American actor (born 1993)

Henry Hodges (born 1993) is an American actor. He is best known for his musical theatre roles on Broadway; starring as Chip Potts in Beauty and the Beast, Jeremy Potts in Chitty Chitty Bang Bang, and Michael Banks in Mary Poppins.

==Early life==
Hodges has an older sister named Charly. Hodges appeared as Tiny Tim in the Ford's Theatre production of A Christmas Carol in Washington, D.C. He subsequently performed in numerous operas over two seasons at The Kennedy Center. After appearing in his second season at Ford's Theater, he was invited to audition for Disney and was selected to play the part of Chip in the tour of Beauty and the Beast.

==Career==

===Broadway===
Hodges portrayed Chip, the son of Mrs. Potts, for seven months in the National Tour of Beauty and the Beast in 2003. He was invited to play the same part on Broadway in New York City, where he shared the stage with Christy Carlson Romano, who portrayed Belle. In 2005, he originated the role of Jeremy Potts in the Broadway production of Chitty Chitty Bang Bang.

Hodges' performance garnered the attention of theatrical producers Cameron Mackintosh and Thomas Schumacher and in 2006 he was cast as Michael Banks in the Broadway production of Mary Poppins, playing the part for over a year and a half.

Hodges portrayed MacDuff's son and Fleance in the 2008 Broadway production of Shakespeare's Macbeth, starring Patrick Stewart.
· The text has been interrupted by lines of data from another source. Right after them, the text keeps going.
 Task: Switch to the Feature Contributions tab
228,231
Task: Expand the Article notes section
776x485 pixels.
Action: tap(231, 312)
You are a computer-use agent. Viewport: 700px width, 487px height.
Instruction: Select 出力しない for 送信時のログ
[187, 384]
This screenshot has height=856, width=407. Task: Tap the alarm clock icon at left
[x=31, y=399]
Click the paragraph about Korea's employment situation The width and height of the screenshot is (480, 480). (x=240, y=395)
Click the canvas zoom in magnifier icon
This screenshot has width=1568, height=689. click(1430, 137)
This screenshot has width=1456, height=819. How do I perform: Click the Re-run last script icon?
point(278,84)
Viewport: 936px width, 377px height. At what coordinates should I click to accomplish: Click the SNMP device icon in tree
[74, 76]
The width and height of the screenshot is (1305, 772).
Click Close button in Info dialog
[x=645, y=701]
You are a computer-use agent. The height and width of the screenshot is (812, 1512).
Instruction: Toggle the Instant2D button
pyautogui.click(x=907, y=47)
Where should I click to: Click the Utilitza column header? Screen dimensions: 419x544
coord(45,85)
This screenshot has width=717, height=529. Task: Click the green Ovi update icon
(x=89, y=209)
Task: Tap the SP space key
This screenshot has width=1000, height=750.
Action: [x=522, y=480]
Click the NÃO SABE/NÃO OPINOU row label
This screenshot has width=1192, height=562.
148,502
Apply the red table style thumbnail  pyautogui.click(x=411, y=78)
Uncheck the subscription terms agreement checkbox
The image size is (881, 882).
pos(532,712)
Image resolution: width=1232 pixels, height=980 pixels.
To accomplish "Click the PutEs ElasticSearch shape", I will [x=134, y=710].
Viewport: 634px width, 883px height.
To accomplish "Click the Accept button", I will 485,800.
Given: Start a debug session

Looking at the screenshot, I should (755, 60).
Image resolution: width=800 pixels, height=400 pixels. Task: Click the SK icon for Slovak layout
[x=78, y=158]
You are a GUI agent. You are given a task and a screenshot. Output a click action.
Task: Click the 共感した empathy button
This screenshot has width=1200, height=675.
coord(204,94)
He then was part of the musical 13 by Jason Robert Brown, understudying the roles of Archie, Evan, Richie, and Simon.

Hodges was also an active member of Broadway Kids Care, which brings together young actors from current and past Broadway shows to do community service work.

===Regional Theater===
Hodges began his acting career as a young boy in productions of Salome, Idomeneo, and M. Butterfly at the Washington Opera and Macbeth with the Kirov Opera, under the direction of opera singer Plácido Domingo. He also performed as Tiny Tim for two seasons in the Ford's Theatre production of A Christmas Carol.

As a teenager, Hodges performed at the Tony-winning Hartford Stage in two productions. The first was in the role of Jem in To Kill a Mockingbird, with Matthew Modine, which broke all box-office records for Hartford Stage. The second was portraying Horace Robedaux at age 14 in the acclaimed Horton Foote play The Orphans' Home Cycle. Hodges reprised his role when the show transferred for a successful run at the Signature Theatre in New York City where it garnered a Drama Desk Award for the "Theatrical Event of the Season'.

Next for Hodges was being a part of another Disney production. This time Hodges was Flounder in the re-envisioned production of Disney's The Little Mermaid at Sacramento Music Circus. Among the changes to the show was that Flounder was now a teenager. In addition to showcasing his acting, singing and dancing in the part, he also was able to showcase his love of wave boarding, as he added that skill to his "Under the Sea" role.

In 2014, Hodges performed the lead role of Billy McPherson in the original musical The Kid Who Would Be Pope at Ars Nova in New York City. The musical was the recipient of the 2013 Richard Rodgers Award and American Harmony Prize.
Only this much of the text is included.